M. Burnett est aussi en faveur de l'application plus stricte des lois sur les usines et l'hygiène publique, de l'inscription de tous les endroits servant d'ateliers, de l'augmentation du nombre des inspecteurs. Se plaçant au point de vue commercial et pratique, il croit trouver un remède à la situation actuelle dans la coopération.

NÉCROLOGIE

LE PROFESSEUR BOCHENEK.

L'économie politique a essuyé en Pologne une perte considérable par la mort du Dr Mieczislas (prononcer Mietchislas) Bochenek, décédé à Cracovie le 29 juillet 1887, économiste savant et consciencieux, éloquent professeur et écrivain élégant, quoiqu'il ait peu écrit.

Né à Cracovie le 28 novembre 1840, fils du banquier Léon Bochenek, mort l'année passée et très connu dans l'histoire de la république de Cracovie, il fit ses études au gymnase de sa ville natale et à l'antique université des Jagellons où enseignait alors le professeur Dr J. Dunajewski, actuellement ministre des finances de la Cisteithanie autrichienne. Après avoir obtenu ses grades académiques, il poursuivit l'étude de sa science de prédilection à Heidelberg et Paris (1867) sous la direction de feu Rau, Ch. Kènis et Baudrillart. De retour à Cracovie, il fut admis par la Faculté de Droit comme enseignant docteur libre (privatdocent) à la suite de la défense d'une thèse intitulée : «Rapports des chemins de fer et de l'Etat » publiée en 1869.

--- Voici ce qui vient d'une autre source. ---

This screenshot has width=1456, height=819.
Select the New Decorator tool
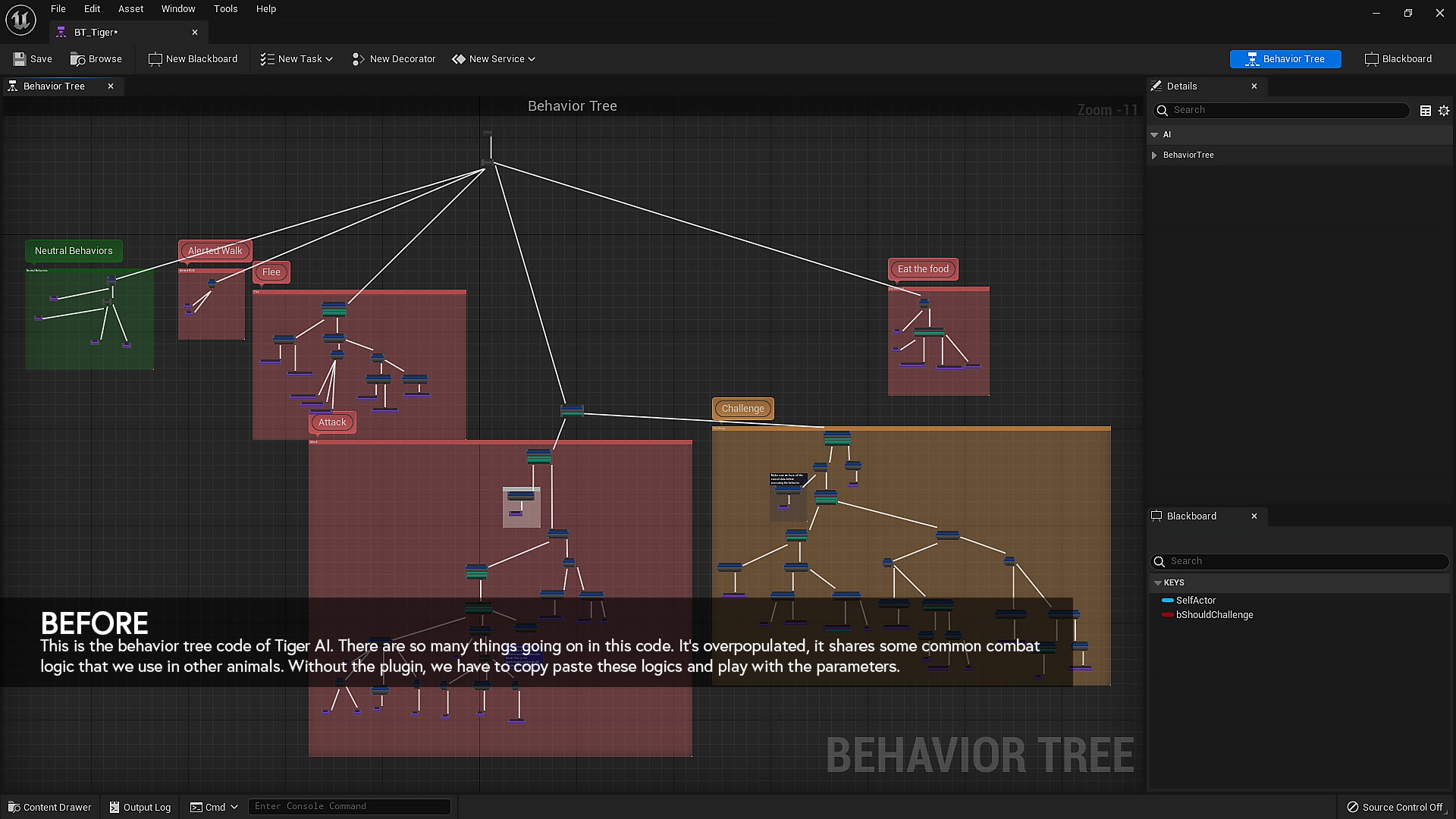pos(394,58)
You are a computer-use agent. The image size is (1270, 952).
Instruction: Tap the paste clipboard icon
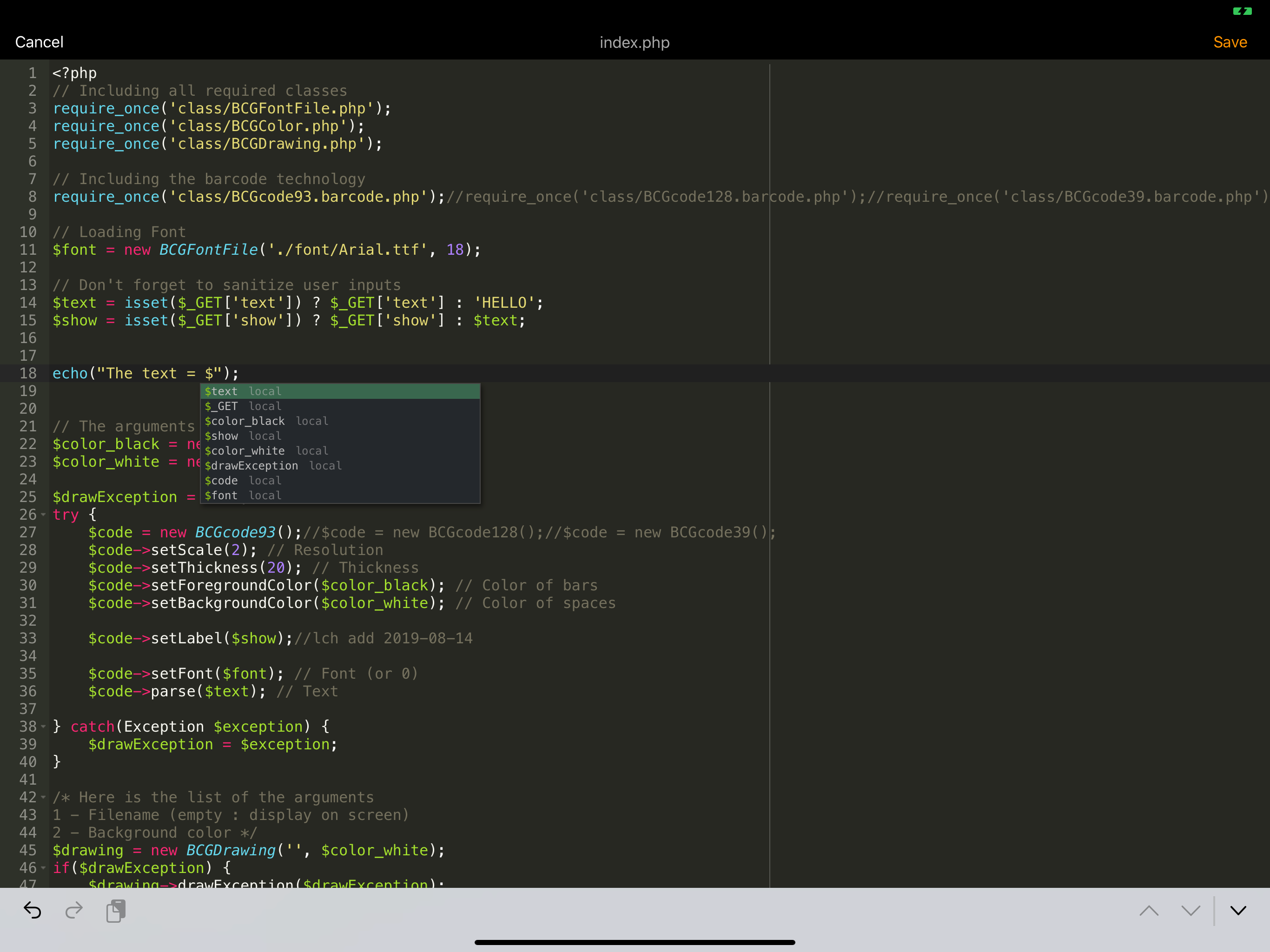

En 1872-75, Bochenek, fit paraitre, dans un Mémoire académique publié par la Faculté de Droit, une belle monographie concernant « le crédit comme élément économique, moral, social et politique du développement des sociétés » et puis quelques articles estimés sur les sociétés de crédit mutuel publiés par la « Bibliothèque de Varsovie »>, ainsi que des comptes rendus des ouvrages économiques polonais pour la « Revue Critique », malheureusement disparue faute de lecteurs.

En 1875, il fut nommé professeur extraordinaire d'économie politique, de science financière et chargé du cours de législation financière de l'Autriche. En même temps il prenait une part très active comme membre du Conseil municipal de Cracovie à ses délibérations et participait à plusieurs officii boni viri des divers emplois civiques que créa l'autonomie galicienne après 1869.

En 1883 parut son livre sur « l'impôt foncier en rapport avec le système des impôts sur le rendement ». Le mérite de cette monographie lumineuse consiste à rattacher les impôts de ce genre à l'impôt personnel sur le revenu, que l'auteur considère comme une inéluctable nécessité des systèmes de taxation. On le fit professeur ordinaire la même année.

Quoique disciple des Allemands, il se tenait constamment au cou

rant de la littérature française, anglaise et italienne. Il goûtait beaucoup la première.

Mono-métalliste au début, il fut amené par l'évolution de la question monétaire à un bi-métallisme circonspect. Libre-échangiste et orthodoxe quant aux problèmes fondamentaux de la science, il inclinait cependant vers une intervention très sobre et mesurée de l'Etat. Il a laissé dans le domaine économique notamment sur le régime des chemins de fer, un manuscrit inédit sur les banques et la circulation fiduciaire.

Une maladie de cœur l'emporta aux regrets unanimes de sa famille, de ses amis et disciples, après une vie aussi courte que bien remplie. J. O.

SOCIÉTÉ D'ÉCONOMIE POLITIQUE

RÉUNION DU 5 DÉCEMBRE 1887.

DISCUSSION: Pour quelle raison les sociétés de secours mutuels, les banques populaires et autres institutions de petit crédit ont-elles échoué en France, tandis qu'elles ont réussi en Allemagne, en Italie et en Belgique? OUVRAGES PRÉSENTÉS.

La séance est présidée par M. Léon Say, président.

A la réunion assiste le Père Ludovic de Besse, fondateur de la Banque populaire d'Angers et de divers autres établissements analogues.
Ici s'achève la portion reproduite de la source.